Task prompt
Convert every line of the items below into a Markdown table with the columns "Number" and "Entry", numbering each row and skipping blank lines. Leave out the pictures.

_ _ _ _ _

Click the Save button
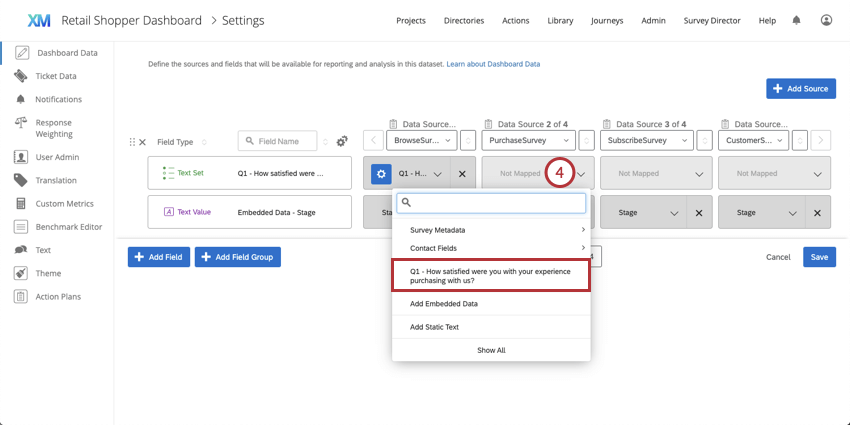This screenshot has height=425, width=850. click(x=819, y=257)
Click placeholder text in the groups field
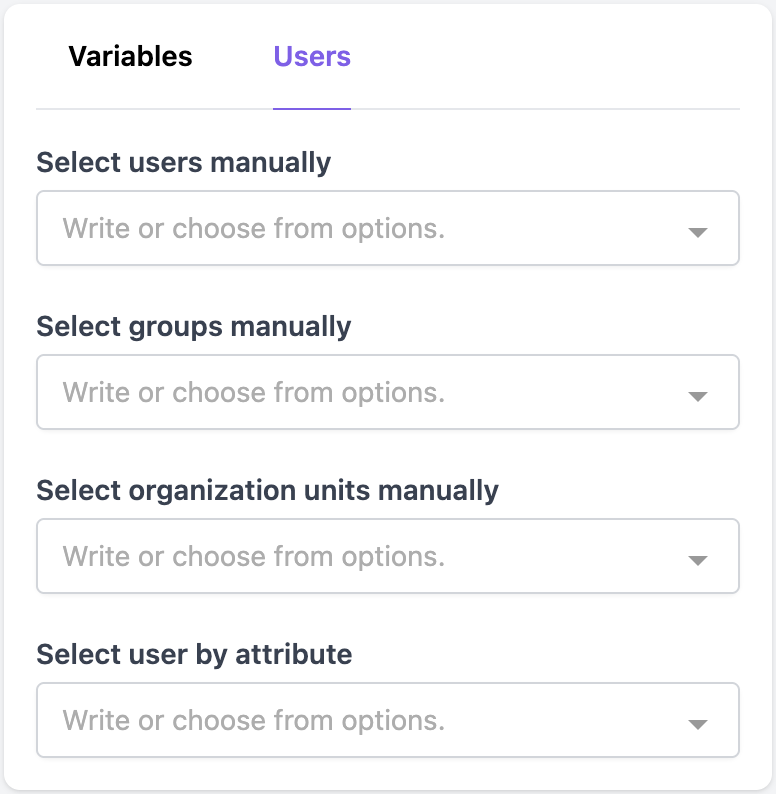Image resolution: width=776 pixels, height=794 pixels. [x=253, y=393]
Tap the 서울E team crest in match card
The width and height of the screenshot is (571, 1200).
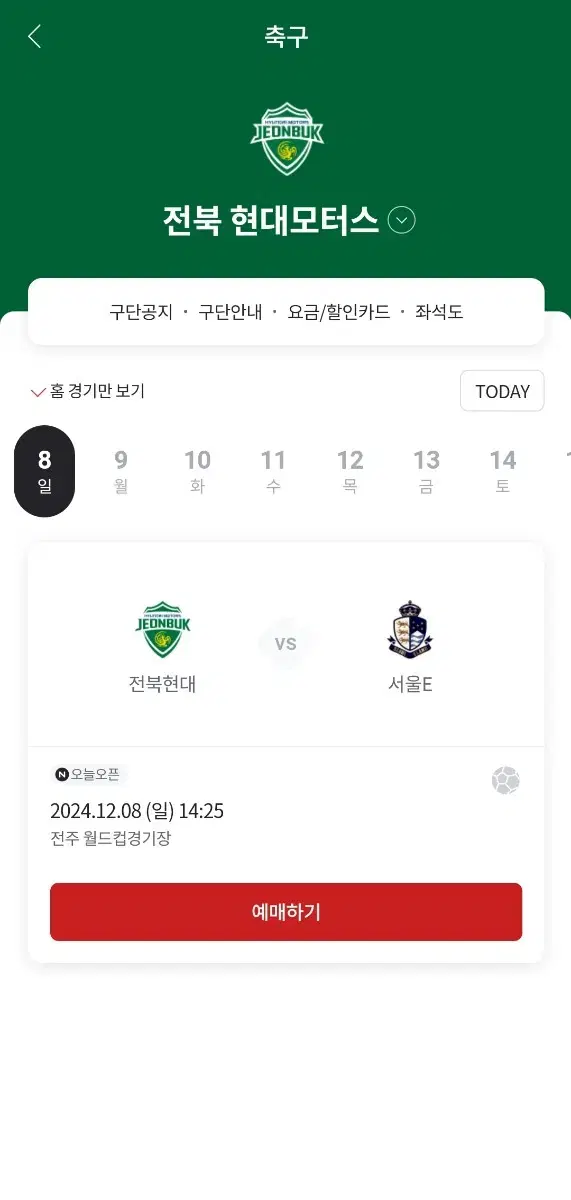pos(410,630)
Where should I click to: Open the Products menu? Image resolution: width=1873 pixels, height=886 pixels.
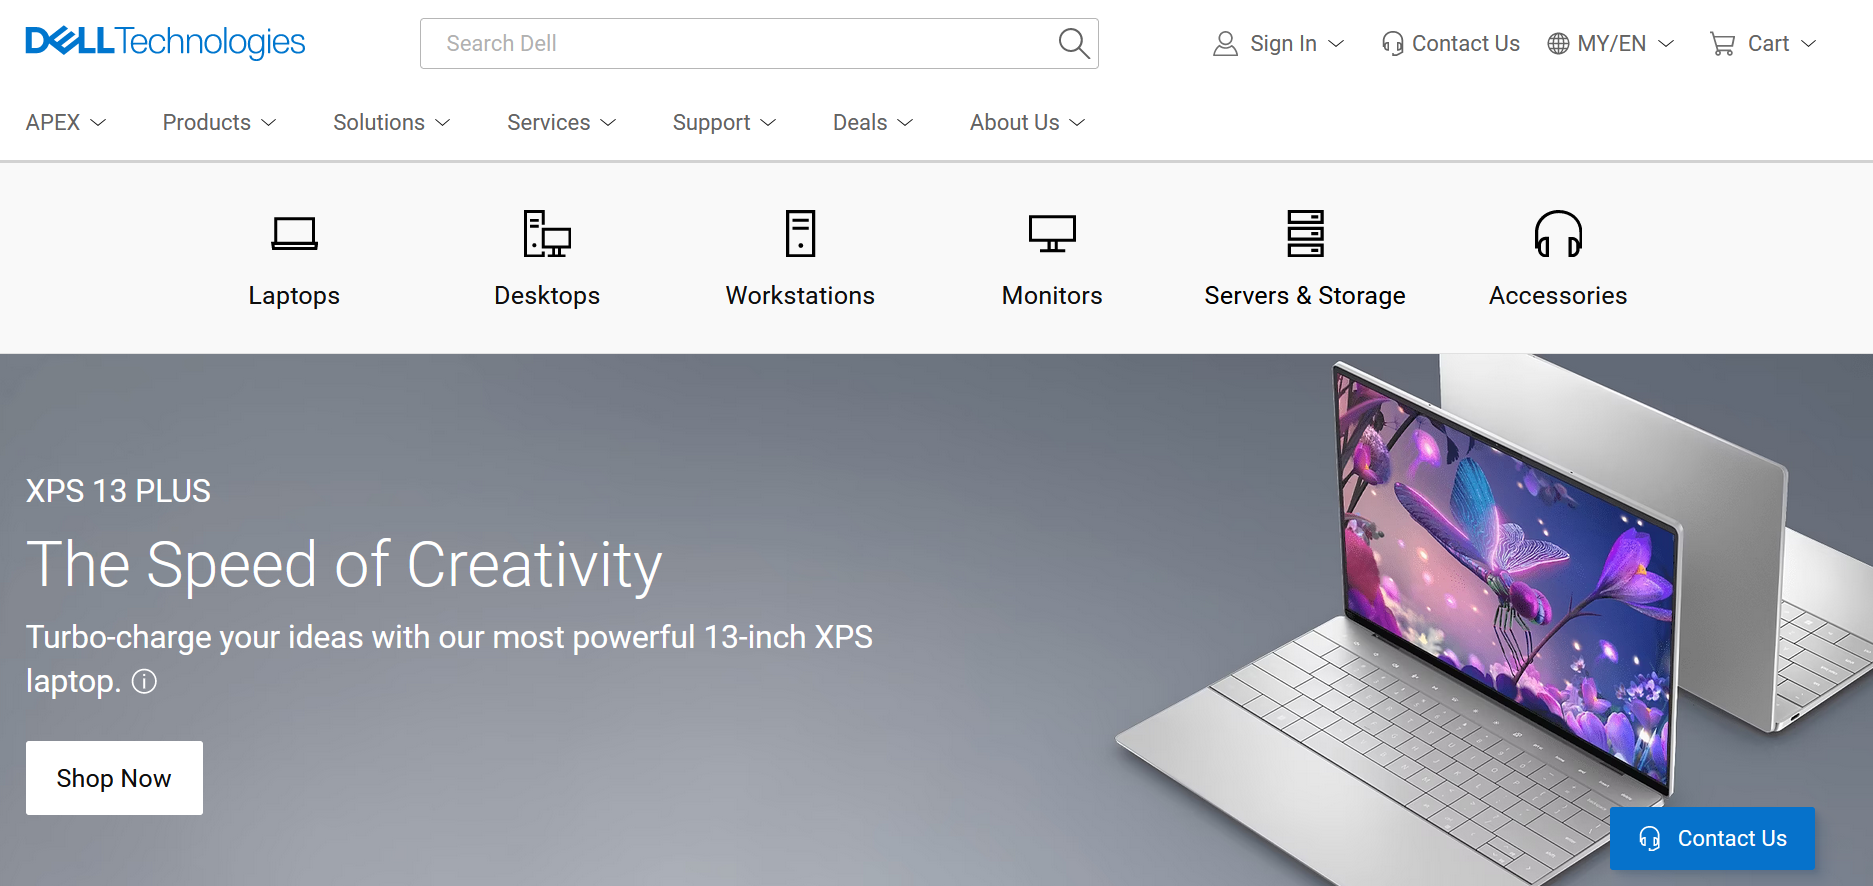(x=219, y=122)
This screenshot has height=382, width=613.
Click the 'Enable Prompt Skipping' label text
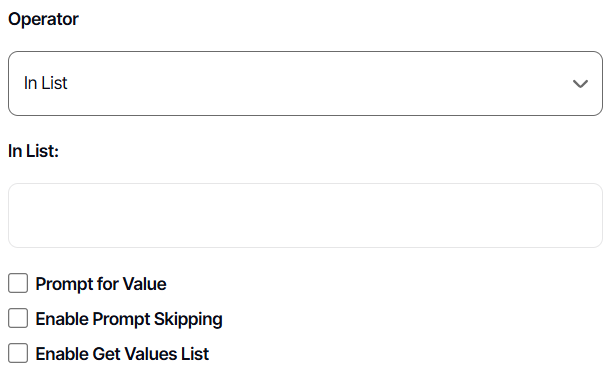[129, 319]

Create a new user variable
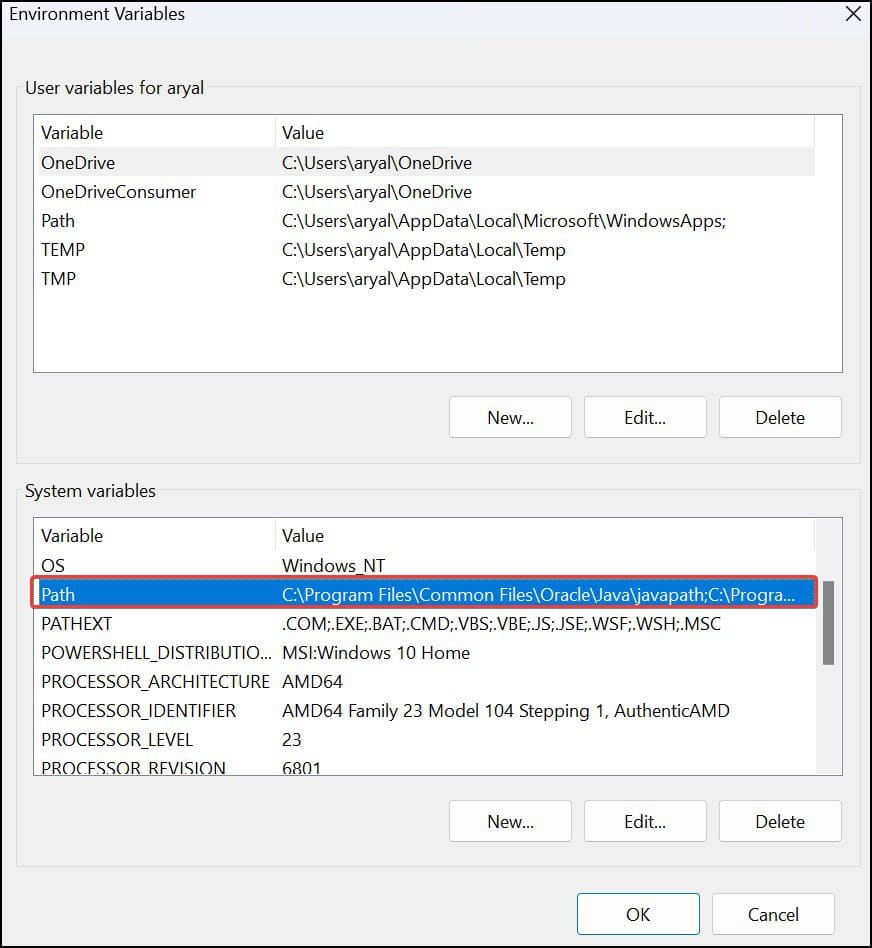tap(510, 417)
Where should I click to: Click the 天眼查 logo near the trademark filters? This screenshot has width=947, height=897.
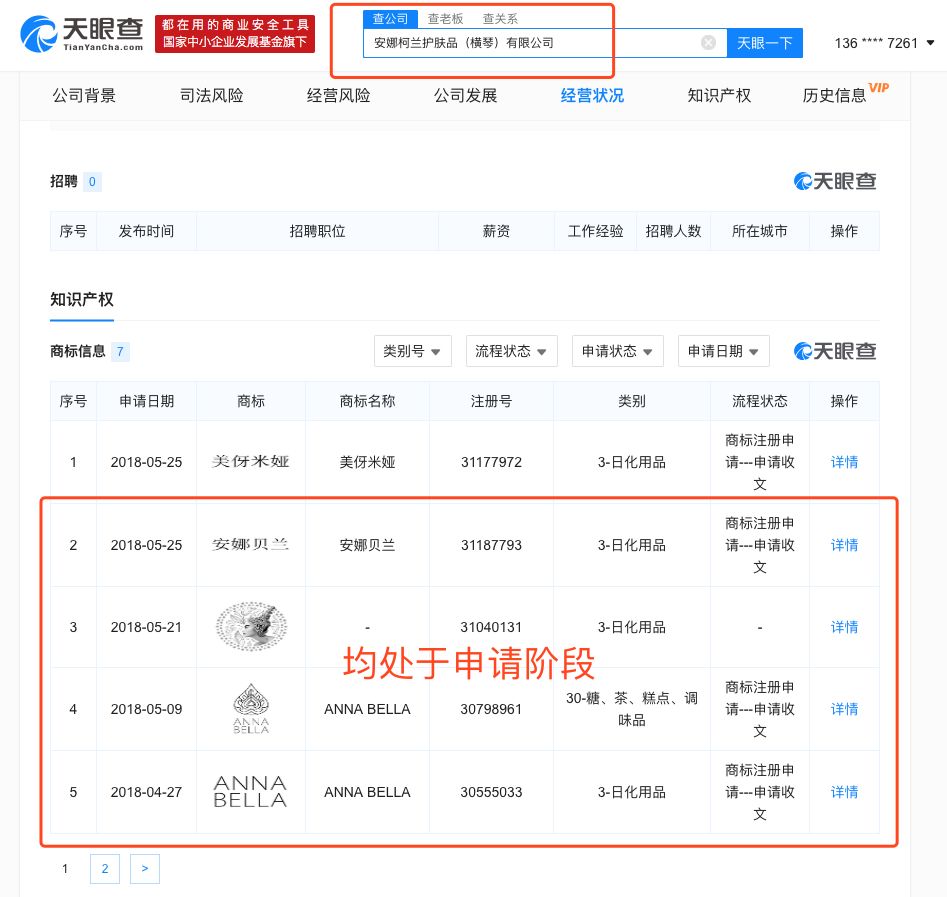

_ _ _ _ _

Expected output
| Number | Entry |
|---|---|
| 1 | Click the Save button |
| 2 | This screenshot has height=425, width=850. click(x=819, y=257) |
| 3 | Click placeholder text in the groups field |
| 4 | Image resolution: width=776 pixels, height=794 pixels. [x=253, y=393] |
| 5 | Tap the 서울E team crest in match card |
| 6 | The width and height of the screenshot is (571, 1200). |
| 7 | pos(410,630) |
| 8 | Where should I click to: Open the Products menu? Image resolution: width=1873 pixels, height=886 pixels. |
| 9 | (x=219, y=122) |
| 10 | This screenshot has height=382, width=613. |
| 11 | Click the 'Enable Prompt Skipping' label text |
| 12 | [129, 319] |
| 13 | Create a new user variable |
| 14 | tap(510, 417) |
| 15 | Where should I click to: Click the 天眼查 logo near the trademark filters? This screenshot has width=947, height=897. |